■ Aim of the task:
Take the entries below and print all of them exactly, please.

■ Data listing:
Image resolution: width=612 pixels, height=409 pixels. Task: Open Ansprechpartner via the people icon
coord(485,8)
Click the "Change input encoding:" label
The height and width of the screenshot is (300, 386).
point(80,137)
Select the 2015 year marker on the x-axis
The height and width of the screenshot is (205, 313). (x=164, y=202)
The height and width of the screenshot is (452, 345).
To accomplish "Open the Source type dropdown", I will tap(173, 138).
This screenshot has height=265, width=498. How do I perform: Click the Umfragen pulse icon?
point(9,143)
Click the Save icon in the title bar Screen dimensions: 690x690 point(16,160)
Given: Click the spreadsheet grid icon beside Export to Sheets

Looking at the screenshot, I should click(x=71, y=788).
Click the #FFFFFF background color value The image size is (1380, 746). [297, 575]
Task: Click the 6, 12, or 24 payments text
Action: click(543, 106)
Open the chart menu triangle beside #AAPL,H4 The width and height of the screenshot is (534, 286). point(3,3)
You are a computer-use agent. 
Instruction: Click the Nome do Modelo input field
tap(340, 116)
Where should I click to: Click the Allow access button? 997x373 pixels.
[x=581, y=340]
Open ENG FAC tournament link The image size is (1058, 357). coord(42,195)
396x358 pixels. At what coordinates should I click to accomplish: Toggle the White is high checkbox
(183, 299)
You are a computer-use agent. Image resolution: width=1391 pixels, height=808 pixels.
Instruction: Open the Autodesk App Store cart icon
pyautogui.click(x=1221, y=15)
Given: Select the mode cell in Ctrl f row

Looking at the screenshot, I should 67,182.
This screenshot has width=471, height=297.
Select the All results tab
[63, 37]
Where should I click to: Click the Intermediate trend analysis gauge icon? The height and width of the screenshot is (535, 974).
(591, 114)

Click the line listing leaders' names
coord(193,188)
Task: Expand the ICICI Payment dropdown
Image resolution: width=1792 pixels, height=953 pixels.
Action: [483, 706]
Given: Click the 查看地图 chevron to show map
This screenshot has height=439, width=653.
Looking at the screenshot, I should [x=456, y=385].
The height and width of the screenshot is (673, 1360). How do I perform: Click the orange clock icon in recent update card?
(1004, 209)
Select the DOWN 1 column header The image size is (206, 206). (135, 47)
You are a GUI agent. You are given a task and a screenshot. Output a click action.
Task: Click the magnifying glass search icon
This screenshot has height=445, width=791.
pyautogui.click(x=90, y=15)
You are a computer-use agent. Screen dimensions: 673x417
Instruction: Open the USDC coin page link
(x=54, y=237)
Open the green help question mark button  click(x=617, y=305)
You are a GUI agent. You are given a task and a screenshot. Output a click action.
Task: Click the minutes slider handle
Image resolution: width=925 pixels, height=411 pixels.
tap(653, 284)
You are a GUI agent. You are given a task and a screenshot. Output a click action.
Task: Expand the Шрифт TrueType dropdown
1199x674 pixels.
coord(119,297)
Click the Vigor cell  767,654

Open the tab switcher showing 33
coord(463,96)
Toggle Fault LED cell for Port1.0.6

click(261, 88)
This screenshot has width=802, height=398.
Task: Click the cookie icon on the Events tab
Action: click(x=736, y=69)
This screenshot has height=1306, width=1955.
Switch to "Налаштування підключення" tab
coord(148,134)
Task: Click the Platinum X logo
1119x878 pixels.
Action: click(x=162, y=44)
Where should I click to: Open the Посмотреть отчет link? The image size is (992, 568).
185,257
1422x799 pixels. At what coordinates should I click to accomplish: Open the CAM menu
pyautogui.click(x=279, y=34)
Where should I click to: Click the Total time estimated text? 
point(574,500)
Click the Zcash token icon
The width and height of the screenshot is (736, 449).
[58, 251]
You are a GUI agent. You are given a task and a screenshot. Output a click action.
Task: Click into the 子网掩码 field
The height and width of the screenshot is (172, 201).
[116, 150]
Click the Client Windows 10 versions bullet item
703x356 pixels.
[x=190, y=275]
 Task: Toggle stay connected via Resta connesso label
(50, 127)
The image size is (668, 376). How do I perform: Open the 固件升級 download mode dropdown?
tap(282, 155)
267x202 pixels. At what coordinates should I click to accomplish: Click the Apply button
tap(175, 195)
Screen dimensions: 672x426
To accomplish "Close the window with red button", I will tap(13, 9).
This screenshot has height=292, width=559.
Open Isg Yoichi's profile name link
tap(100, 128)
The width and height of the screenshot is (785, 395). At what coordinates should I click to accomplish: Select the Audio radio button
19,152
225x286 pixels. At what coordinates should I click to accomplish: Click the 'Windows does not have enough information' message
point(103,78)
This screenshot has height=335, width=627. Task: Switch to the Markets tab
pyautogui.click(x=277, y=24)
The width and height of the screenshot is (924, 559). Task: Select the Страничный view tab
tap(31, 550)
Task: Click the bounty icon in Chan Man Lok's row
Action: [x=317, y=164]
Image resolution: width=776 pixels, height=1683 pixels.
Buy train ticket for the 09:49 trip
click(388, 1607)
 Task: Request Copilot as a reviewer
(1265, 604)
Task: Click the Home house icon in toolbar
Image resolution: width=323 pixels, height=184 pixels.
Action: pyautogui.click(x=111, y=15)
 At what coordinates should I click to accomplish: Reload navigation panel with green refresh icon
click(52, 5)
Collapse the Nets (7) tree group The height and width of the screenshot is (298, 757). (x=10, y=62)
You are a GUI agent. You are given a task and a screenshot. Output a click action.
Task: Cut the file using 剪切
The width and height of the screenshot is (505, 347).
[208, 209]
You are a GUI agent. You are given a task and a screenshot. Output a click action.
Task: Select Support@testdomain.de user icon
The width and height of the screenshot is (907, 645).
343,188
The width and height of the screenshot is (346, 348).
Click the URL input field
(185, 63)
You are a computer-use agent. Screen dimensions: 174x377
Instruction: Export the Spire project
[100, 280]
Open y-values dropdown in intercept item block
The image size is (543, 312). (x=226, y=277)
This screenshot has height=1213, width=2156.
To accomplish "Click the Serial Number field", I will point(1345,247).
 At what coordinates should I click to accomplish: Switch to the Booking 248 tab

■ Exercise result:
Image resolution: width=612 pixels, height=409 pixels. Task: Open Ansprechpartner via the people icon
coord(485,8)
Click the "Change input encoding:" label
The height and width of the screenshot is (300, 386).
point(80,137)
Select the 2015 year marker on the x-axis
The height and width of the screenshot is (205, 313). (x=164, y=202)
The height and width of the screenshot is (452, 345).
To accomplish "Open the Source type dropdown", I will tap(173, 138).
This screenshot has height=265, width=498. How do I perform: Click the Umfragen pulse icon?
point(9,143)
Click the Save icon in the title bar Screen dimensions: 690x690 point(16,160)
Given: Click the spreadsheet grid icon beside Export to Sheets

Looking at the screenshot, I should click(x=71, y=788).
Click the #FFFFFF background color value The image size is (1380, 746). [297, 575]
Task: Click the 6, 12, or 24 payments text
Action: click(543, 106)
Open the chart menu triangle beside #AAPL,H4 The width and height of the screenshot is (534, 286). point(3,3)
You are a computer-use agent. 
Instruction: Click the Nome do Modelo input field
tap(340, 116)
Where should I click to: Click the Allow access button? 997x373 pixels.
[x=581, y=340]
Open ENG FAC tournament link The image size is (1058, 357). coord(42,195)
396x358 pixels. At what coordinates should I click to accomplish: Toggle the White is high checkbox
(183, 299)
You are a computer-use agent. Image resolution: width=1391 pixels, height=808 pixels.
Instruction: Open the Autodesk App Store cart icon
pyautogui.click(x=1221, y=15)
Given: Select the mode cell in Ctrl f row

Looking at the screenshot, I should 67,182.
This screenshot has width=471, height=297.
Select the All results tab
[63, 37]
Where should I click to: Click the Intermediate trend analysis gauge icon? The height and width of the screenshot is (535, 974).
(591, 114)

Click the line listing leaders' names
coord(193,188)
Task: Expand the ICICI Payment dropdown
Image resolution: width=1792 pixels, height=953 pixels.
Action: [483, 706]
Given: Click the 查看地图 chevron to show map
This screenshot has height=439, width=653.
Looking at the screenshot, I should [x=456, y=385].
The height and width of the screenshot is (673, 1360). How do I perform: Click the orange clock icon in recent update card?
(1004, 209)
Select the DOWN 1 column header The image size is (206, 206). (135, 47)
You are a GUI agent. You are given a task and a screenshot. Output a click action.
Task: Click the magnifying glass search icon
This screenshot has height=445, width=791.
pyautogui.click(x=90, y=15)
You are a computer-use agent. Screen dimensions: 673x417
Instruction: Open the USDC coin page link
(x=54, y=237)
Open the green help question mark button  click(x=617, y=305)
You are a GUI agent. You are given a task and a screenshot. Output a click action.
Task: Click the minutes slider handle
Image resolution: width=925 pixels, height=411 pixels.
tap(653, 284)
You are a GUI agent. You are given a task and a screenshot. Output a click action.
Task: Expand the Шрифт TrueType dropdown
1199x674 pixels.
coord(119,297)
Click the Vigor cell  767,654

Open the tab switcher showing 33
coord(463,96)
Toggle Fault LED cell for Port1.0.6

click(261, 88)
This screenshot has width=802, height=398.
Task: Click the cookie icon on the Events tab
Action: click(x=736, y=69)
This screenshot has height=1306, width=1955.
Switch to "Налаштування підключення" tab
coord(148,134)
Task: Click the Platinum X logo
1119x878 pixels.
Action: click(x=162, y=44)
Where should I click to: Open the Посмотреть отчет link? The image size is (992, 568).
185,257
1422x799 pixels. At what coordinates should I click to accomplish: Open the CAM menu
pyautogui.click(x=279, y=34)
Where should I click to: Click the Total time estimated text? 
point(574,500)
Click the Zcash token icon
The width and height of the screenshot is (736, 449).
[58, 251]
You are a GUI agent. You are given a task and a screenshot. Output a click action.
Task: Click into the 子网掩码 field
The height and width of the screenshot is (172, 201).
[116, 150]
Click the Client Windows 10 versions bullet item
703x356 pixels.
[x=190, y=275]
 Task: Toggle stay connected via Resta connesso label
(50, 127)
The image size is (668, 376). How do I perform: Open the 固件升級 download mode dropdown?
tap(282, 155)
267x202 pixels. At what coordinates should I click to accomplish: Click the Apply button
tap(175, 195)
Screen dimensions: 672x426
To accomplish "Close the window with red button", I will tap(13, 9).
This screenshot has height=292, width=559.
Open Isg Yoichi's profile name link
tap(100, 128)
The width and height of the screenshot is (785, 395). At what coordinates should I click to accomplish: Select the Audio radio button
19,152
225x286 pixels. At what coordinates should I click to accomplish: Click the 'Windows does not have enough information' message
point(103,78)
This screenshot has height=335, width=627. Task: Switch to the Markets tab
pyautogui.click(x=277, y=24)
The width and height of the screenshot is (924, 559). Task: Select the Страничный view tab
tap(31, 550)
Task: Click the bounty icon in Chan Man Lok's row
Action: [x=317, y=164]
Image resolution: width=776 pixels, height=1683 pixels.
Buy train ticket for the 09:49 trip
click(388, 1607)
 Task: Request Copilot as a reviewer
(1265, 604)
Task: Click the Home house icon in toolbar
Image resolution: width=323 pixels, height=184 pixels.
Action: pyautogui.click(x=111, y=15)
 At what coordinates should I click to accomplish: Reload navigation panel with green refresh icon
click(52, 5)
Collapse the Nets (7) tree group The height and width of the screenshot is (298, 757). (x=10, y=62)
You are a GUI agent. You are given a task and a screenshot. Output a click action.
Task: Cut the file using 剪切
The width and height of the screenshot is (505, 347).
[208, 209]
You are a GUI agent. You are given a task and a screenshot. Output a click action.
Task: Select Support@testdomain.de user icon
The width and height of the screenshot is (907, 645).
343,188
The width and height of the screenshot is (346, 348).
Click the URL input field
(185, 63)
You are a computer-use agent. Screen dimensions: 174x377
Instruction: Export the Spire project
[100, 280]
Open y-values dropdown in intercept item block
The image size is (543, 312). (x=226, y=277)
This screenshot has height=1213, width=2156.
To accomplish "Click the Serial Number field", I will point(1345,247).
 At what coordinates should I click to accomplish: Switch to the Booking 248 tab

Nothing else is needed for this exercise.